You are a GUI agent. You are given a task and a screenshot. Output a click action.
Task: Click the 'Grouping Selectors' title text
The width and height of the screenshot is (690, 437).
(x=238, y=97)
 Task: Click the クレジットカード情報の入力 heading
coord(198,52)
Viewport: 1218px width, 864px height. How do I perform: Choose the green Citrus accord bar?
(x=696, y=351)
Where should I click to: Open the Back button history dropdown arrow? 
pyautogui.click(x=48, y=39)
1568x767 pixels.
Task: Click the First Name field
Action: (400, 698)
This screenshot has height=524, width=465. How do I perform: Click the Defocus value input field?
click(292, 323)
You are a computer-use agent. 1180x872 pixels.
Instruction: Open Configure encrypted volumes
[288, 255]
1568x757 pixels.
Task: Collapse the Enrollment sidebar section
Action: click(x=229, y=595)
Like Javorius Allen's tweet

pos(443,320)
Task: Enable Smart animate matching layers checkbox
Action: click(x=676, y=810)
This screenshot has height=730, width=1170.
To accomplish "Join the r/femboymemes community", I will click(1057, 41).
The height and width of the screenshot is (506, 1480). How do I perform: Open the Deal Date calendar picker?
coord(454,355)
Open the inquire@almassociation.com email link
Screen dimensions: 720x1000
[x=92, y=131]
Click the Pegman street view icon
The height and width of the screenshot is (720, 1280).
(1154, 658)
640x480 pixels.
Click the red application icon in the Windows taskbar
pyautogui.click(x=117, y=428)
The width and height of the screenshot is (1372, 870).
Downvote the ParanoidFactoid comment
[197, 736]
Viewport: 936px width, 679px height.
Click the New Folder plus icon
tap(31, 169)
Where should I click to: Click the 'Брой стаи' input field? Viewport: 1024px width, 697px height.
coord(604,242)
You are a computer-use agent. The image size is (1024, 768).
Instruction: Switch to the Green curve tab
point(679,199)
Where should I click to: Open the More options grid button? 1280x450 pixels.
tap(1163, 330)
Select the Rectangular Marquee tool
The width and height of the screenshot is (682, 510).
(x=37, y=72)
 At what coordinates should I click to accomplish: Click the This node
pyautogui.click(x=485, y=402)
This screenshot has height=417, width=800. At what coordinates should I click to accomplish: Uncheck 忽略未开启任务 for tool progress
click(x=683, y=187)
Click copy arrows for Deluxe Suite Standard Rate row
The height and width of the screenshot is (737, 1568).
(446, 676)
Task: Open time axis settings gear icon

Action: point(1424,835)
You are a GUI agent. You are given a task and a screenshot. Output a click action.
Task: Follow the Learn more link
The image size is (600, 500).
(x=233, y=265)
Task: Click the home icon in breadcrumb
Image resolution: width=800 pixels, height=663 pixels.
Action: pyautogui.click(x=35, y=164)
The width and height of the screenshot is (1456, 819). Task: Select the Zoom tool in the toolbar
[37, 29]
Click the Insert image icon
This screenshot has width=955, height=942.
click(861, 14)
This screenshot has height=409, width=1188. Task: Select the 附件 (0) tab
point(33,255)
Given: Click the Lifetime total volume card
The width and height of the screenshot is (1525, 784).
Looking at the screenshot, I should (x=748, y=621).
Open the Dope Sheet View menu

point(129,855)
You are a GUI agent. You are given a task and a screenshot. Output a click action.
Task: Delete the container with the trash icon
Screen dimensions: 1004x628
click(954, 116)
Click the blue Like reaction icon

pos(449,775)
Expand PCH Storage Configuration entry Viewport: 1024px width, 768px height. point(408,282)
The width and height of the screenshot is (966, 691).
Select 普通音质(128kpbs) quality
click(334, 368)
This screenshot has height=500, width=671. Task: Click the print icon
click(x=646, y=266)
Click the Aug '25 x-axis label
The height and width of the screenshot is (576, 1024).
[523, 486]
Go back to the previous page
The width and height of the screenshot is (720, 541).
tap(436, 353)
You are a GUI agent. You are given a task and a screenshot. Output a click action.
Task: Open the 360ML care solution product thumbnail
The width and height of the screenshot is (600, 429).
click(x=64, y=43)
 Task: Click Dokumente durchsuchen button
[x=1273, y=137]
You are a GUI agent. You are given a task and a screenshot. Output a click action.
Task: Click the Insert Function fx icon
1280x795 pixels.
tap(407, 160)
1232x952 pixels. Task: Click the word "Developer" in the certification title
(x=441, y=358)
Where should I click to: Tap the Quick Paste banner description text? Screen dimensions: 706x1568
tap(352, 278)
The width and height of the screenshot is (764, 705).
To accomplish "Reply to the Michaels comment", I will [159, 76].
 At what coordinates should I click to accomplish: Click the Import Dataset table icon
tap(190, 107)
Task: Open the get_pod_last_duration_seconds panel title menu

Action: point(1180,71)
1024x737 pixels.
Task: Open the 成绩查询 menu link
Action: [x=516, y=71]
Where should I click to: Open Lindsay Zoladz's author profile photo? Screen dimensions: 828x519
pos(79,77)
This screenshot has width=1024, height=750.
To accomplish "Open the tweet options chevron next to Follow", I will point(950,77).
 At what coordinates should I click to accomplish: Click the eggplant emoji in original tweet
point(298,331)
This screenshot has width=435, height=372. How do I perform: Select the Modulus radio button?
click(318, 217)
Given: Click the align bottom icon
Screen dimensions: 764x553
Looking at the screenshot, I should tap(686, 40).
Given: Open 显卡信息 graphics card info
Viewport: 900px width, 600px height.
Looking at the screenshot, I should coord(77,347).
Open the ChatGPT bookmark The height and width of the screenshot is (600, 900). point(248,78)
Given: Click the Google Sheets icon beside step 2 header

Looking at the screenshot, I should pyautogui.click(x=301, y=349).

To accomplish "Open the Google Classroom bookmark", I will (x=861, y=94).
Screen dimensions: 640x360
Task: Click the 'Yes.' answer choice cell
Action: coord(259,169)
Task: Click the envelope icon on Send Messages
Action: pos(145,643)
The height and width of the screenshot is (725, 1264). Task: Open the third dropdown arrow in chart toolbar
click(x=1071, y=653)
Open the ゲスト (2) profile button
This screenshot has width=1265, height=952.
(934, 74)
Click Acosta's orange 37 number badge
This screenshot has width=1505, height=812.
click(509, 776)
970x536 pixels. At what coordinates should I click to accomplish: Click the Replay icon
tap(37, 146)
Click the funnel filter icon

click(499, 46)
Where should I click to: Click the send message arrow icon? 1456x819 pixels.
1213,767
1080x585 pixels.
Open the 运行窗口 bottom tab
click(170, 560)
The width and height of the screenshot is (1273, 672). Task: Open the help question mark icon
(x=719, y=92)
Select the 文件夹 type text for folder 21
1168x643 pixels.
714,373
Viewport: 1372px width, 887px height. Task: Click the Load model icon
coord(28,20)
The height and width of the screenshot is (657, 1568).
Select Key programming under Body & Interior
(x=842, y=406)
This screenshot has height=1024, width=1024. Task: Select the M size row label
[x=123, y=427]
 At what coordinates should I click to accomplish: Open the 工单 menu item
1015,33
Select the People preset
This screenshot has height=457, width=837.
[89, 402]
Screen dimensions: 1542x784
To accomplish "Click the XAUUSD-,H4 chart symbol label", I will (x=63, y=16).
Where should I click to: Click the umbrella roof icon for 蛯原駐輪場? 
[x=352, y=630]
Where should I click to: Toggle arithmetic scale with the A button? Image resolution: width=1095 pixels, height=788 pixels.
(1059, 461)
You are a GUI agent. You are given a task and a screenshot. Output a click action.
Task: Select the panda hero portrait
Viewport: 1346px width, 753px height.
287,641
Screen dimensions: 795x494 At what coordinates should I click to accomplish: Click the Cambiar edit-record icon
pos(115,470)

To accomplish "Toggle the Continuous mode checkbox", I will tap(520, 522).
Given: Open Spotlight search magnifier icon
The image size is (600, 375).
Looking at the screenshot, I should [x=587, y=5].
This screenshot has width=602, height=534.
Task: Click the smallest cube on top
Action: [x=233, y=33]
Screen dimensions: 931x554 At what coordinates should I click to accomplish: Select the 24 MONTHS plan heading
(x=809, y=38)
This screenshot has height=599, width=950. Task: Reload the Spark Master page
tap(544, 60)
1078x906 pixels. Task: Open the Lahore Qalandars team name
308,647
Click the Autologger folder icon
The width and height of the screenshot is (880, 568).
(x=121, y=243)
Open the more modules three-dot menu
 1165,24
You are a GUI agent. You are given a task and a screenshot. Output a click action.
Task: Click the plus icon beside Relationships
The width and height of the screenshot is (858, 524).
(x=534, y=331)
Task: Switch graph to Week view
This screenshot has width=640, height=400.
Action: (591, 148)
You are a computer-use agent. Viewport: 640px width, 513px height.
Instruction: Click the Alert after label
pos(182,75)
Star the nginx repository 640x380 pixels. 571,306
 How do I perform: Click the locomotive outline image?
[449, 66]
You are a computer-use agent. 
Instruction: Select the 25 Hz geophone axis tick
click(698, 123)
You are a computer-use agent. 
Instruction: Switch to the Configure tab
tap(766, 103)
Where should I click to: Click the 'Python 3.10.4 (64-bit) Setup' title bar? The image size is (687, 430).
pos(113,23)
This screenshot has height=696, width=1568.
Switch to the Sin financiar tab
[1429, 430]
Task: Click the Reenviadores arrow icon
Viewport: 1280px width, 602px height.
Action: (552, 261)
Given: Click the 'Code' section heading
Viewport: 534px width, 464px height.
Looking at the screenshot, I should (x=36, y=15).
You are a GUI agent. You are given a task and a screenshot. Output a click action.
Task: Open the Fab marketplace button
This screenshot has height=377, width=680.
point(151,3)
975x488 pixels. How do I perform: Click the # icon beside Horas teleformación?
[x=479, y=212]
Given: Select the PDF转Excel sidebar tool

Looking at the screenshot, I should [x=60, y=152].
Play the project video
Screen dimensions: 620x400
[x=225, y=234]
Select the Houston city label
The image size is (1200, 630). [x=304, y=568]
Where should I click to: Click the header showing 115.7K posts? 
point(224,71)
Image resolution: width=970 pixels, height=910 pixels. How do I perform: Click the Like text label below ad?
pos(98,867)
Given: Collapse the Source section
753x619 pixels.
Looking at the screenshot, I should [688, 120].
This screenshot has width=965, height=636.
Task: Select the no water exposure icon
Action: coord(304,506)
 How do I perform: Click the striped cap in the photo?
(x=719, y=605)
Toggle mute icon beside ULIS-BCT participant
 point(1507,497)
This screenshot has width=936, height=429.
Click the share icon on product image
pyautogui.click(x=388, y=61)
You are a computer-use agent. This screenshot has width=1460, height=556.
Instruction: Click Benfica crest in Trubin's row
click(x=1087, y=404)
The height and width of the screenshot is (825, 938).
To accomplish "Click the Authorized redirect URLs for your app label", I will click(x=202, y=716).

======

[Exercise instructions]
In these entries, please give the number of lines holding the string "computer" and nothing more.

[Result of this exercise]
6